How to Deal with Difficult People
Have you ever had to deal with a difficult person?
Of course! Having to deal with difficult people is inevitable.
The ability to do so effectively is a practiced skill that, once learned, results in less stress, better relationships and clearer communication. Difficult people often cause physical and mental tolls, in this session attendees will learn how to identify difficult interactions and navigate through those situations with grace so they can have less stress, resulting in more time, energy and productivity.
Difficult Conversations Made Easy
Do difficult conversations need to be hard?
The answer is no, hard and difficult aren’t necessarily the same and difficult conversations are easier than you think. With a little preparation and understanding you can turn a difficult conversation into a productive and meaningful one.
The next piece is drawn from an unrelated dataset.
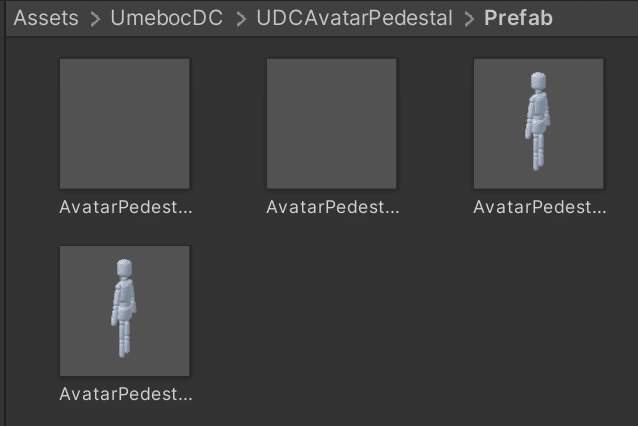This screenshot has width=638, height=426.
Task: Select the bottom-row mannequin prefab thumbnail
Action: click(125, 311)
People are triggered by different things, if you don’t know what those are you may unintentionally set off a negative reaction leading to a conflict.
It’s How You Say It
Have you ever said something to someone and it is taken the wrong way?
Getting heard and truly hearing each other can be hard to do when there are so many things vying for your brain’s attention. There are endless ways that we can communicate but it all boils down to what the listener’s perception is of what you are saying. When you understand how the human element impacts the way others act and react, you can spot potential barriers and ensure your intention gets through.
Micro-Boundaries, the glue that holds us
Have you ever said ‘Yes’ to something when you wanted to say ‘No’?
Team cohesion requires open, fair, and honest communication. Strong boundaries are important for everyone, when you work in a high-stress environment, a boundary overstep will set off a negative chain of reactions. Most of us have a general idea of what boundaries are but have you ever heard of micro-boundaries? Micro-Boundaries are the most critical and misunderstood boundary of them all.